● Work request
Could you return every record below word for word, leaving out the pictures?

Dataset content Block Start

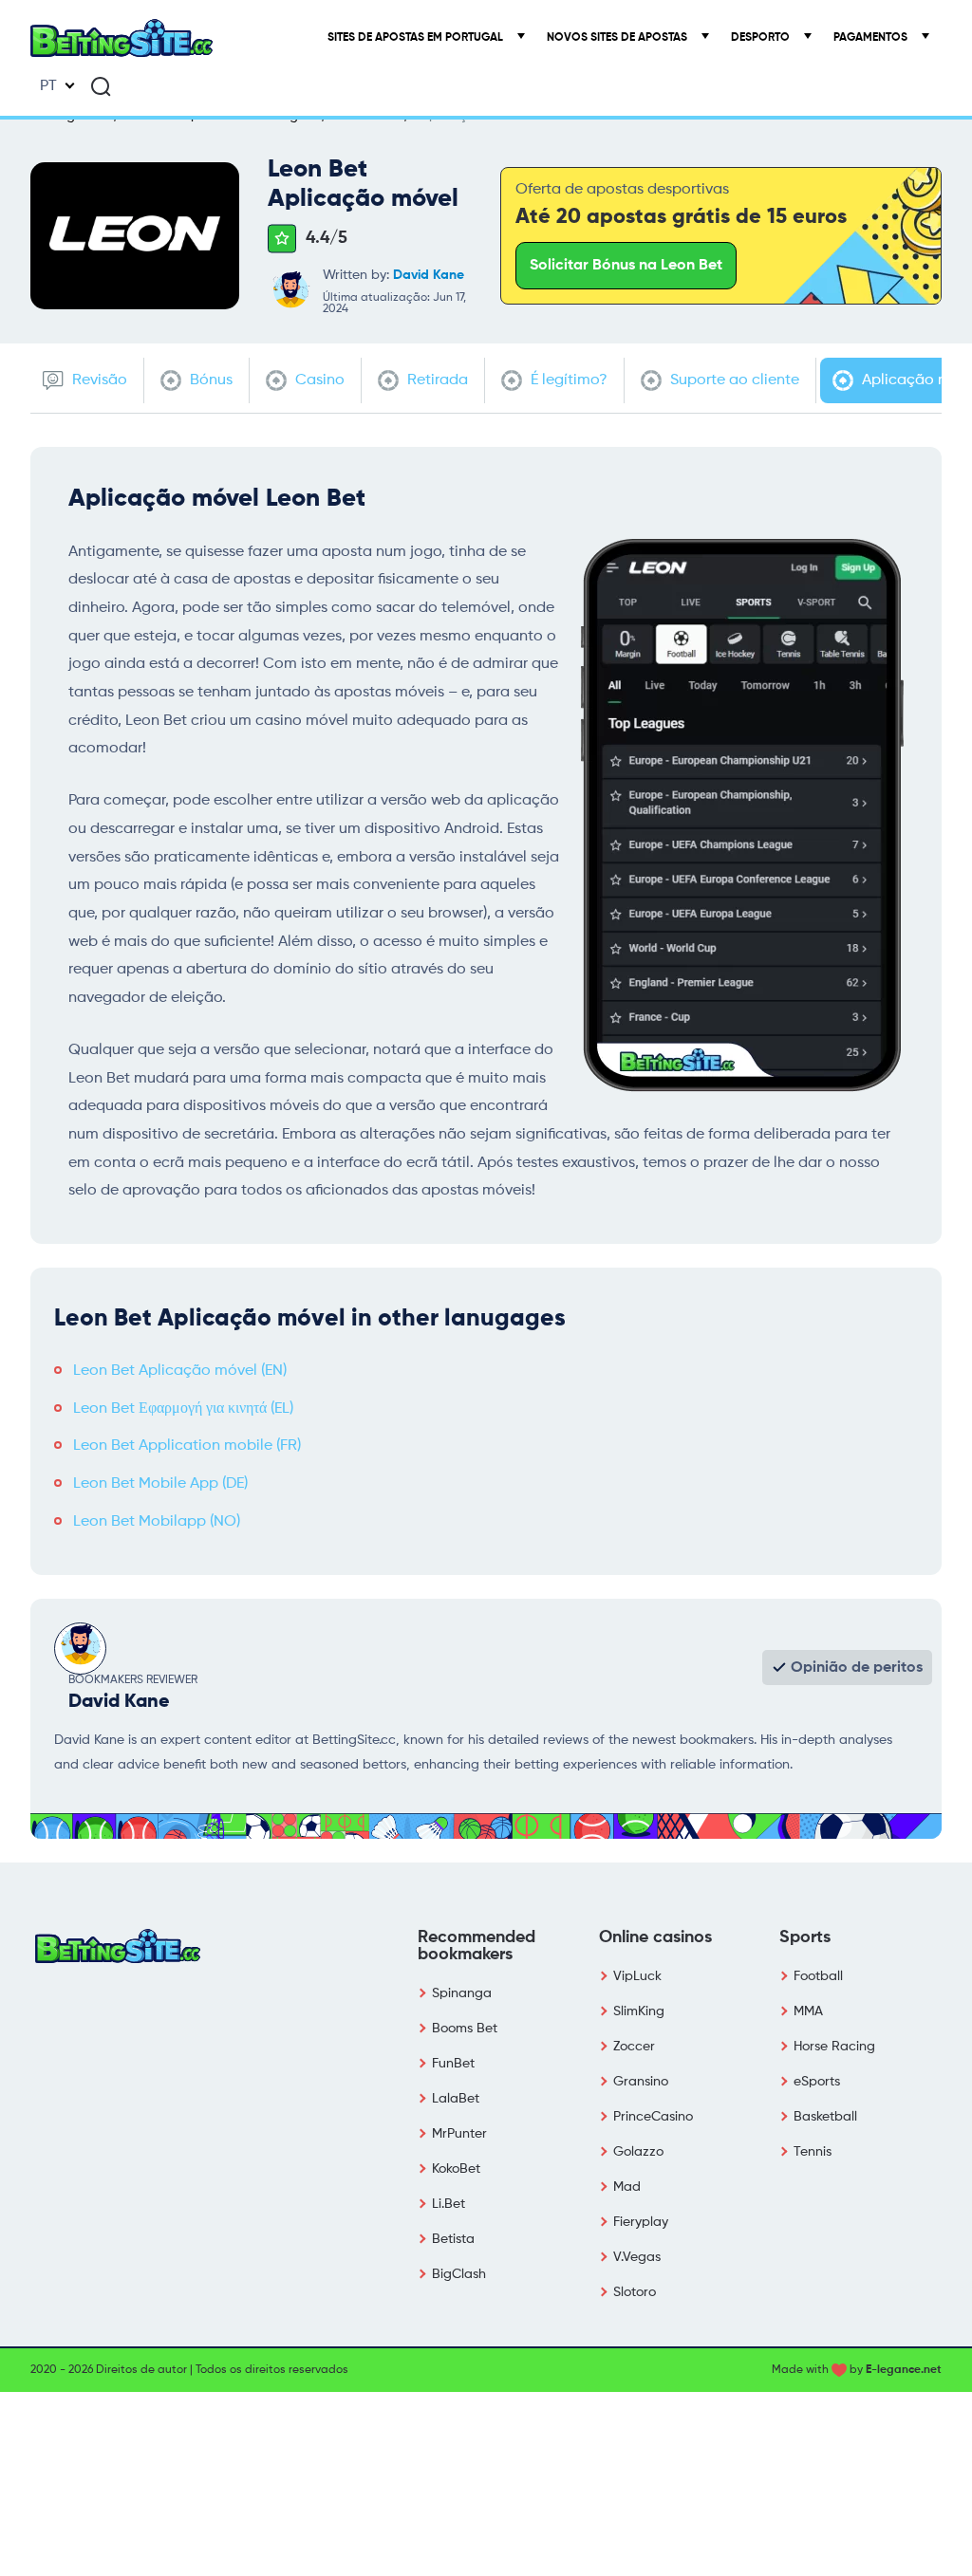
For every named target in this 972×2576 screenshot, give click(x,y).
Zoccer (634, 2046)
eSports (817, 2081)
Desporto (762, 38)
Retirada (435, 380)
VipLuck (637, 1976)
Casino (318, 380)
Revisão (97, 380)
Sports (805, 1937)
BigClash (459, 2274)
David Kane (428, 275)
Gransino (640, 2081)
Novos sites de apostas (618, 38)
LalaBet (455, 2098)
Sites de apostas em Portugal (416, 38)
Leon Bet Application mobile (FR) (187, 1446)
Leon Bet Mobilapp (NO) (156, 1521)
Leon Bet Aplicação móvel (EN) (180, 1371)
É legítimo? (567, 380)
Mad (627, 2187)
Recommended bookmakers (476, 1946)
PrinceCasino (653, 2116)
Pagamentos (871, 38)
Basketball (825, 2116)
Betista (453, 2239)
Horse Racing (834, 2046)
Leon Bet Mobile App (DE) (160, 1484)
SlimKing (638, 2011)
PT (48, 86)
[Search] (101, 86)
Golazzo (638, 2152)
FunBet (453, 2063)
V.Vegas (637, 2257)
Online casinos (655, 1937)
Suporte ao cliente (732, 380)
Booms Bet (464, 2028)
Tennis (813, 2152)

Dataset content Block End

● Exercise answer
For every named target in this 972×2576 screenshot, give click(x,y).
Zoccer (634, 2046)
eSports (817, 2081)
Desporto (762, 38)
Retirada (435, 380)
VipLuck (637, 1976)
Casino (318, 380)
Revisão (97, 380)
Sports (805, 1937)
BigClash (459, 2274)
David Kane (428, 275)
Gransino (640, 2081)
Novos sites de apostas (618, 38)
LalaBet (455, 2098)
Sites de apostas em Portugal (416, 38)
Leon Bet Application mobile (FR) (187, 1446)
Leon Bet Mobilapp (NO) (156, 1521)
Leon Bet Aplicação móvel (EN) (180, 1371)
É legítimo? (567, 380)
Mad (627, 2187)
Recommended bookmakers (476, 1946)
PrinceCasino (653, 2116)
Pagamentos (871, 38)
Basketball (825, 2116)
Betista (453, 2239)
Horse Racing (834, 2046)
Leon Bet Mobile App (DE) (160, 1484)
SlimKing (638, 2011)
PT (48, 86)
[Search] (101, 86)
Golazzo (638, 2152)
FunBet (453, 2063)
V.Vegas (637, 2257)
Online casinos (655, 1937)
Suporte ao cliente (732, 380)
Booms Bet (464, 2028)
Tennis (813, 2152)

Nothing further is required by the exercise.